В связи с этим уместно отметить, что П. Н. Милюков еще 4 марта 1917 г. в телеграмме российским дипломатическим представителям при союзных державах сообщал от имени Временного правительства: «... В области внешней политики кабинет, в котором я принял портфель министра иностранных дел, будет относиться с неизменным уважением к международным обязательствам, принятым павшим режимом, верный обещаниям, данным Россией. Мы будем неуклонно укреплять отношения, связующие нас с другими дружескими и союзными нациями, и мы уверены в том, что эти отношения сделаются еще более близкими и прочными при установленном в России новом режиме, который решил руководствоваться демократическими принципами уважения к малым и большим народам, свободы их развития и доброго согласия между народами. Но правительство ни на минуту не забывает о тех тяжелых внешних обстоятельствах, при которых оно принимает власть. Россия не желала войны, являясь жертвой давно задуманного и подготовленного нападения, она будет, как и до сих пор, бороться с завоевательными замыслами хищнической расы, увлеченной мечтой об установлении недопустимой гегемонии над соседними народами и пытавшейся заставить Европу XX в. пережить позор господства прусского милитаризма»6. В опубликованной 5 марта 1917 г. в «Вестнике Временного правительства» радиограмме для заграницы говорилось о решимости новой власти «довести войну до победного конца». Эта недвусмысленная позиция Временного правительства была поддержана и «революционной демократией». 11 марта 1917 г. в «Известиях Петроградского Совета рабочих и солдатских депутатов» была опубликована редакционная статья «О современной войне», в которой подчеркивалось, что «заключить мир с Вильгельмом мы не можем.
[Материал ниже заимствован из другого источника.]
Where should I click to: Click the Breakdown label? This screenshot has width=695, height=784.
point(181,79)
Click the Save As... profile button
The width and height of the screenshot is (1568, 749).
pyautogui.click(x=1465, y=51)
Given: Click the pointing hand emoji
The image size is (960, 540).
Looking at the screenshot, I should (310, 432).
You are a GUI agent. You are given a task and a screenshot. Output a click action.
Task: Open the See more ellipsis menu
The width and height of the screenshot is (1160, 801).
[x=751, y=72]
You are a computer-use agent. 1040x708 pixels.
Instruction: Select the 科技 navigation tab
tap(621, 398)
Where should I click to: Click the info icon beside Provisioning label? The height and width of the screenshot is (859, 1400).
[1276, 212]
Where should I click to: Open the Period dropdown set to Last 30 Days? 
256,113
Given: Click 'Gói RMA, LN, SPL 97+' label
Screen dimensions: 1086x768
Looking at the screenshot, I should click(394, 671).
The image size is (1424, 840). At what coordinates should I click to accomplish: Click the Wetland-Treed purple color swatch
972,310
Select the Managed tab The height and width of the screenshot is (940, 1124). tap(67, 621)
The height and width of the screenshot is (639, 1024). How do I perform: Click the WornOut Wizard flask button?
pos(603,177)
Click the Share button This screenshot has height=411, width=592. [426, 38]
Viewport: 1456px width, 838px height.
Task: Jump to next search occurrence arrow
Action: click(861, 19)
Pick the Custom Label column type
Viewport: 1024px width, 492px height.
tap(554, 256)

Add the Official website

До тех пор, пока германские завоеватели угрожают России, продолжение войны неизбежно. Мы можем заключить мир только с германским народом после того, как он заставит свое правительство положить оружие». Наконец, 27 марта 1917 г. за подписью министра — председателя князя Г. Е. Львова — последовала «Декларация Временного правительства о задачах войны», в которой официально заявлялось, что «цель свободной России — не господство над другими народами, не отнятие у них национального их достояния, не насильственный захват чужих территорий, но утверждение прочного мира на основе самоопределения народов»7.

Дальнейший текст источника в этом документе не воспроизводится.